How does one convey the magic that is Spirited Away without descending into slavering superlatives? In all honesty I just don’t think I can. For Spirited Away is a rare movie experience; a warm and honest family film that is filled with boundless imagination and childlike wonder. With surprises lurking around every corner, this part fish-out-of-water, part coming-of-age story bases itself around some deceptively obvious truths about the universal family dynamic and the need of all children to discover their own identity, and through it responsibility. And it does this with a subtlety and lack of putrid over-moralising that is unheard-of in Hollywood animated features. In fact, the themes are so ambiguous in some places, that multiple viewings are certainly warranted to take it all in. With obvious nods to other classic children’s fantasy tales such as Alice in Wonderland, The Lion, the Witch and the Wardrobe and even The Neverending Story, there’s entertainment aplenty here for all ages; kids and adults alike. Yes, Spirited Away is no typical anime. It is an animated film that the whole world, seemingly, has fallen in love with, and with good cause. It's a beautiful film, and a wonderful movie experience for the entire family.

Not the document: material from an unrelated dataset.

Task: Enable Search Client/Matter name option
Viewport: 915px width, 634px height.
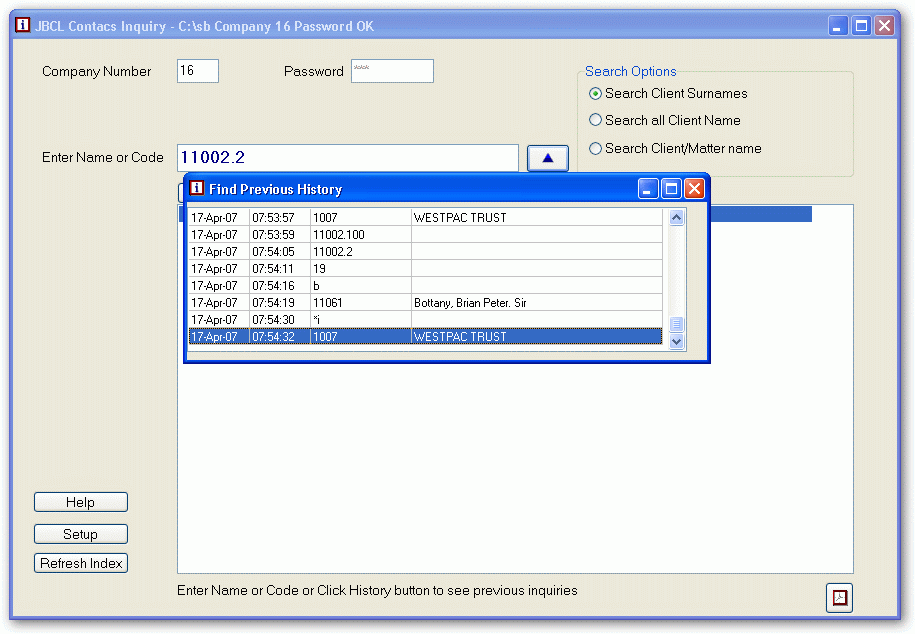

In typical Miyazaki style, an immense amount of time and effort has been sunk into every single frame of Spirited Away. Indeed, in improving upon their previous effort Princess Mononoke, the folks at Studio Ghibli have crafted an immensely beautiful work that is at once richly detailed, yet decidedly low-fi. Indeed, standard cel animation predominates, augmented only rarely with the odd largely invisible CGI effect.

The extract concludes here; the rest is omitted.